Sensor at 80 m: During the excavation of the 2-2 coal seam, a sudden drop in sensor readings occurred at an advance of 80 m, followed by a gradual increase. The readings peaked at an advance of 95 m and then gradually decreased. During the excavation of the 3-1 coal seam, the readings increased sharply at an advance of 45 m, then gradually decreased, reaching a minimum at an advance of 80 m, after which they gradually increased. A step-like increase was observed at an advance of 115 m.

(6)

Sensor at 100 m: During the excavation of the 2-2 coal seam, minor fluctuations in sensor readings were observed at advances of 40 and 75 m. At an advance of 95 m, the readings transitioned from increasing to decreasing and continued to decline. During the excavation of the 3-1 coal seam, the readings increased sharply at an advance of 45 m, then gradually decreased. At an advance of 80 m, the readings transitioned from decreasing to increasing. The readings dropped sharply between advances of 110 and 120 m, the readings dropped sharply, followed by a sudden increase at an advance of 125 m, after which they gradually decreased.

(7)

Sensor at 120 m: During the excavation of the 2-2 coal seam, the readings increased sharply at an advance of 90 m, then gradually decreased, stabilizing after an advance of 125 m. During the excavation of the 3-1 coal seam, the readings increased sharply at an advance of 45 m, then gradually decreased.
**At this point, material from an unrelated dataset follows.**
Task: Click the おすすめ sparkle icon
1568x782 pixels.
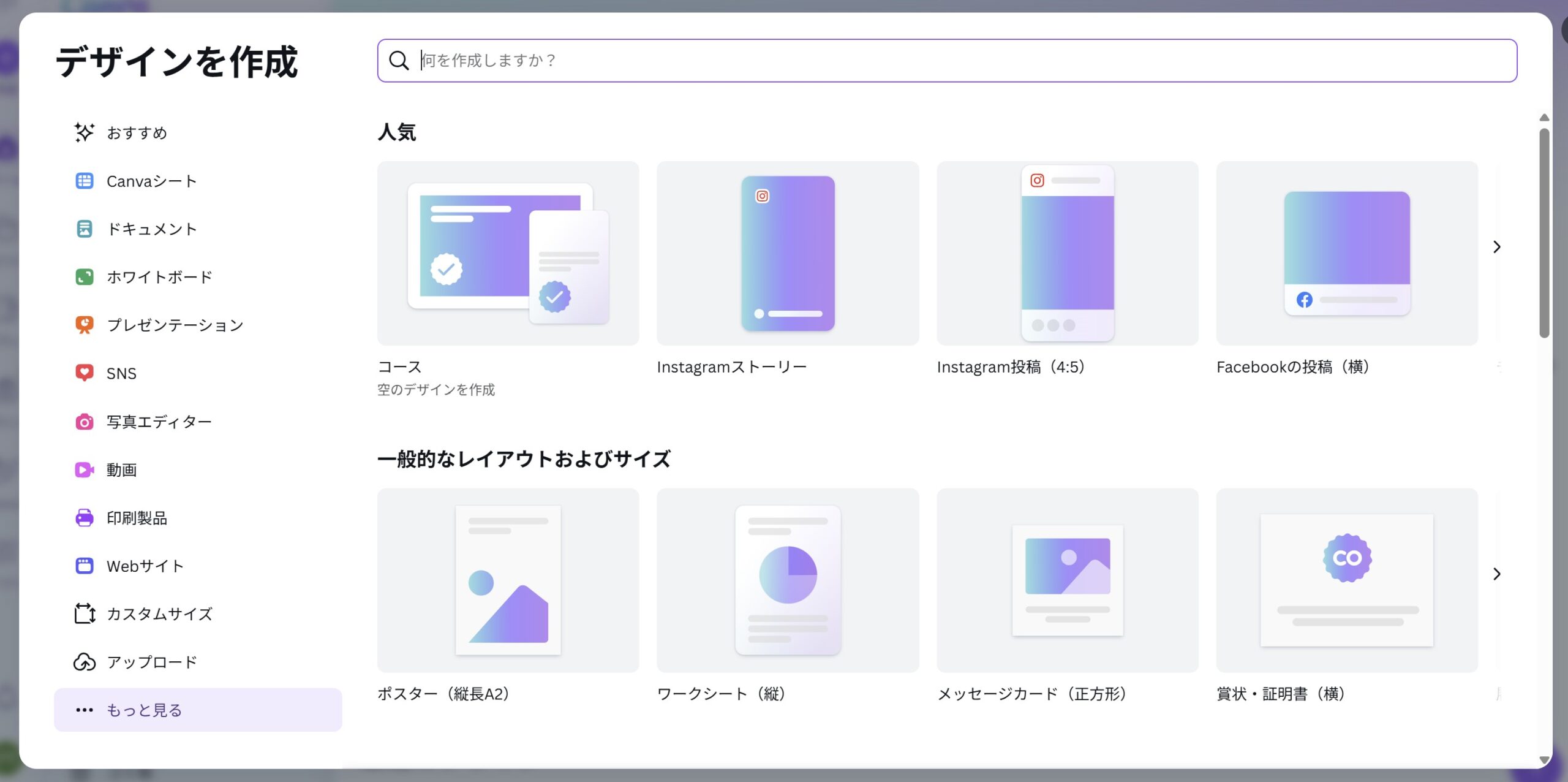Action: [x=85, y=132]
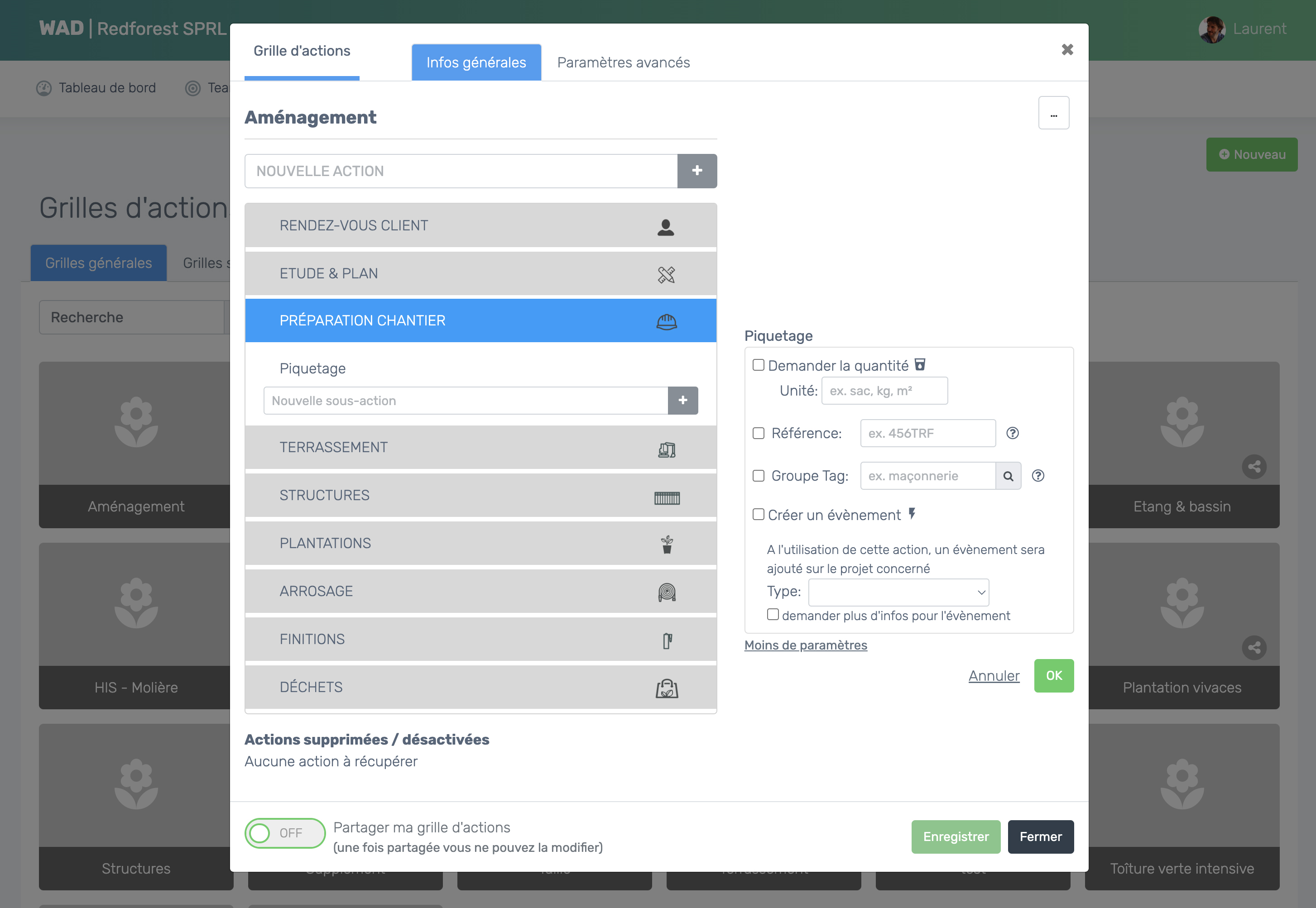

At an advance of 80 m, the readings transitioned from decreasing to increasing. At an advance of 125 m, the readings dropped sharply and then gradually increased.

(8)

Sensor at 140 m: During the excavation of the 2-2 coal seam, the readings increased sharply at an advance of 90 m and then stabilized. At an advance of 135 m, the readings dropped sharply and then stabilized. During the excavation of the 3-1 coal seam, the readings increased sharply at an advance of 45 m, then gradually decreased. At an advance of 90 m, the readings transitioned from decreasing to increasing. A step-like increase was observed at an advance of 135 m, followed by an accelerated rise.

(9)

Sensor at 160 m: During the excavation of the 2-2 coal seam, the readings increased sharply at an advance of 90 m and then stabilized. At an advance of 155 m, the readings dropped sharply. During the excavation of the 3-1 coal seam, the readings increased sharply at an advance of 45 m, then gradually decreased. At an advance of 90 m, the readings transitioned from decreasing to increasing.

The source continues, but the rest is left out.